(Article changed on May 20, 2013 at 11:31)
(Article changed on May 20, 2013 at 11:26)
1862 Greenback by Public
1862 Greenback by Public
"This is essentially a People's contest ... to lift artificial weights from all shoulders" Abraham Lincoln, war message to Congress, 1861.
SAN FRANCICSCO, May 20, 2013 -- From management workshops to the Oval Office , in major movies and books by the thousands , Abraham Lincoln's leadership is adulated, if not apotheosized. Since a president's leadership mettle is maximally tested by vetoes, Lincoln's vetoes must surely be well-known. Not so. And, Lincoln's most important veto is especially buried and forgotten. Yet, it saved the union, and it still applies today.
The best-selling Lincoln On Leadership does not mention a veto. No veto message appears in Lincoln: Speeches and Writings , a supposedly comprehensive two-volume tome of his "Speeches, Letters, Miscellaneous Writings, Presidential Messages and Proclamations." And, as of today, this is how the people's (wiki's) Abraham Lincoln page tersely summarizes the vetoes of America's most revered president of, by, and for the people:
"Lincoln only vetoed four bills passed by Congress; the only important one was the Wade-Davis Bill with its harsh program of Reconstruction."
The Senate record better informs us that Lincoln issued seven vetoes. His supposedly "only important" veto was a late-session 1864 pocket veto, whereby he let the Wade-Davis bill expire, simply by not signing it. A few months later, this veto was substantially swept aside in the assassination backlash.
Lincoln's June 23, 1862 veto is surely more important. When battles had been lost and soldiers could not be paid, it resolved the Union's financial crisis and was so extraordinary that, in 1869, the Senate Sub-Committee of Ways and Means made a record of the controversy as a matter of "transcendent importance ... for present and future reference." According to the Senate report, Lincoln's alternative measure was "indispensably necessary, and a most powerful instrumentality in saving the government and maintaining the national unity." History Of The Legal Tender Paper Money Issued During The Great Rebellion , page 6.
Lincoln's Message to Congress in favor of a National Currency, but vetoing irredeemable bank notes is on page 36. An irredeemable or "fiat" note is paper money that is declared legal tender by statute but is not backed by intrinsically valuable commodities such as gold or silver. Lincoln vetoed a bill to permit circulating issues of fiat bank notes, materially equivalent to today's Federal Reserve bank notes, [1] on the ground that it made much more sense to instead issue fiat United States notes. Today, the privately owned Federal Reserve System pays the Treasury only the cost of printing the bank notes that it then issues to the public at no less than full face value. [2] At present, no true United States notes are issued.

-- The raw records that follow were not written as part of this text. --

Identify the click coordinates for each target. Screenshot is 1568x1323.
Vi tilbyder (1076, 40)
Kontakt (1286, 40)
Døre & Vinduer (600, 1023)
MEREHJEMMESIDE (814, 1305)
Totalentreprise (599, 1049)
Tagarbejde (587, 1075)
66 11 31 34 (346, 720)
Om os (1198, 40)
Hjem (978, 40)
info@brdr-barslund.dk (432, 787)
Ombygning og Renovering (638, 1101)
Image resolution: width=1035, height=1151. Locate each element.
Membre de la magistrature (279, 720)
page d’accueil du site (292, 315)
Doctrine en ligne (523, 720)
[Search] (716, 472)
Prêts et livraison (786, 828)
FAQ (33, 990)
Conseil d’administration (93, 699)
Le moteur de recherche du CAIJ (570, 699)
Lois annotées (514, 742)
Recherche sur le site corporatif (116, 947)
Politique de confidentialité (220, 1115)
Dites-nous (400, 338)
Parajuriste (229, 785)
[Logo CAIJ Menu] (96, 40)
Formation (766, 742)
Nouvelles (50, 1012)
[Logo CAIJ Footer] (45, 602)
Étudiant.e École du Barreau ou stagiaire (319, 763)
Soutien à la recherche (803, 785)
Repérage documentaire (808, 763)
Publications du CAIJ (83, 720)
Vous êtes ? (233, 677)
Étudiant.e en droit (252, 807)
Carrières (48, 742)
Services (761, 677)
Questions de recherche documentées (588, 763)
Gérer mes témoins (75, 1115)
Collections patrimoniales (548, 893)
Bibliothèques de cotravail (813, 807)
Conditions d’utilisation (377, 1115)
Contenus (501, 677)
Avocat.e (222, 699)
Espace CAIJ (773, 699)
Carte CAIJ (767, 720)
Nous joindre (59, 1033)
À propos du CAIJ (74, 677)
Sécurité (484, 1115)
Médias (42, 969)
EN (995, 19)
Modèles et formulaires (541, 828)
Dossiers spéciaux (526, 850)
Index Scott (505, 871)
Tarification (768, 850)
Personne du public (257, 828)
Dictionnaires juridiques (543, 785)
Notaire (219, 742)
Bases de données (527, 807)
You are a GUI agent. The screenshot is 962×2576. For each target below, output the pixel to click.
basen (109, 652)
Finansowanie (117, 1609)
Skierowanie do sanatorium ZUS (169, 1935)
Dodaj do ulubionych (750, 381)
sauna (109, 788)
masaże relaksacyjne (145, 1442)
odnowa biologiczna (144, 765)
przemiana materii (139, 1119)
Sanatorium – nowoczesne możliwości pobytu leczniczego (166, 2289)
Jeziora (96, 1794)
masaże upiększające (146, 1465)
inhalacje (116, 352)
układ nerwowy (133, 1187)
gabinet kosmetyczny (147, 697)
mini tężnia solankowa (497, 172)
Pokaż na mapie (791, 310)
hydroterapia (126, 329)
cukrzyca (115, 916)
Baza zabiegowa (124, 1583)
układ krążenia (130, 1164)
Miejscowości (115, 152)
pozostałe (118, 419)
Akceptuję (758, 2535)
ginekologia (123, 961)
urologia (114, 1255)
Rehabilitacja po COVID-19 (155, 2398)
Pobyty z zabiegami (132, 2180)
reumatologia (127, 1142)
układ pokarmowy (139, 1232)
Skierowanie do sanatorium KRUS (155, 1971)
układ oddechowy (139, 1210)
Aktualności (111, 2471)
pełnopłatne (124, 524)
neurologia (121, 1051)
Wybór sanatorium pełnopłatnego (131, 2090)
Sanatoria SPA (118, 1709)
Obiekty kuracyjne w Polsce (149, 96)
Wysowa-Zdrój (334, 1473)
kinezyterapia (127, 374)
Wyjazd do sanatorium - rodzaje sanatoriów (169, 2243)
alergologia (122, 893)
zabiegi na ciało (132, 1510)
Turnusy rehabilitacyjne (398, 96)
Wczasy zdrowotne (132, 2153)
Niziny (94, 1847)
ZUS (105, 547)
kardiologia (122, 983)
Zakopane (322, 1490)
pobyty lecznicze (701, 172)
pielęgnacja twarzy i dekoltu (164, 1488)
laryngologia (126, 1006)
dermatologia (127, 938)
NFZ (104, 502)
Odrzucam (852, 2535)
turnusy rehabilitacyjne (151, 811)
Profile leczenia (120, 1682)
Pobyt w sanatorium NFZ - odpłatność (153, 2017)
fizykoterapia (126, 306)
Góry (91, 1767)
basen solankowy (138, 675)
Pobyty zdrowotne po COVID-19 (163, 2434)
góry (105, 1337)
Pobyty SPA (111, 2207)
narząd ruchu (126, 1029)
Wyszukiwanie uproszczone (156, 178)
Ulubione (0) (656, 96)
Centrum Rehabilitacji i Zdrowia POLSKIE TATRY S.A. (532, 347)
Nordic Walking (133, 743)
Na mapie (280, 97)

Lincoln's message to Congress, explaining the obvious advantages of government-issued fiat United States notes over borrowing fiat bank notes, is as follows:
"The object of the bill submitted to me, namely, that of providing a small note currency during the present suspension [of redeemable bank notes], can be fully accomplished by authorizing the issue, as part of any new emission of United States notes... Such an issue would answer all the beneficial purposes of the bill, would save a considerable amount to the Treasury in interest, would greatly facilitate payments to soldiers and other creditors of small sums, and would furnish to the people a currency as safe as their own Government."
On July 11, 1862, an undivided Congress concurred and issued the famous one dollar greenback. In December 1862, Lincoln reported to Congress that the measure had saved "the people immense sums in discounts and exchanges."
Thus, by his veto, Lincoln's leadership was indispensably necessary in issuing the nation's first currency, as fiat greenback dollars. Lincoln's commonsense veto message defied and trumped bank brinksmanship, propaganda and lobbying, saving the people from the imposition of an artificial burden of compounding debt to bankers who then (as now) offered no more than paper money, which the government itself could as easily and far more efficiently issue. [3]
Why in 2013 should we the people now bear that artificial and compounding debt burden? It is a far more absurd imposition today, for now, and not then: (1) we already print the fiat notes that the banks issue; (2) by legal tender acts, we already provide the full faith and credit without which the bank notes would be valueless; and (3) we have already accrued a long-compounded debt of such a crushing magnitude that interest payments consume our taxes, while bankers chastise us for living beyond our means. Meanwhile, President Obama applauds the economic marvel Lincoln's leadership wrought, as in his "Jobs Act" message to Congress on September 8, 2011:
"[I]n the middle of a civil war, [Lincoln] was also a leader who looked to the future, a Republican president who mobilized government to build the Transcontinental Railroad, launch the National Academy of Sciences, set up the first land grant colleges."
All this manifests the importance of renewed debate reissues of debt-dissolving, interest-free, pay-as-you-go fiat United States notes, versus continuing the gift to private banks of an absolute monopoly over the Treasury's money-printing presses.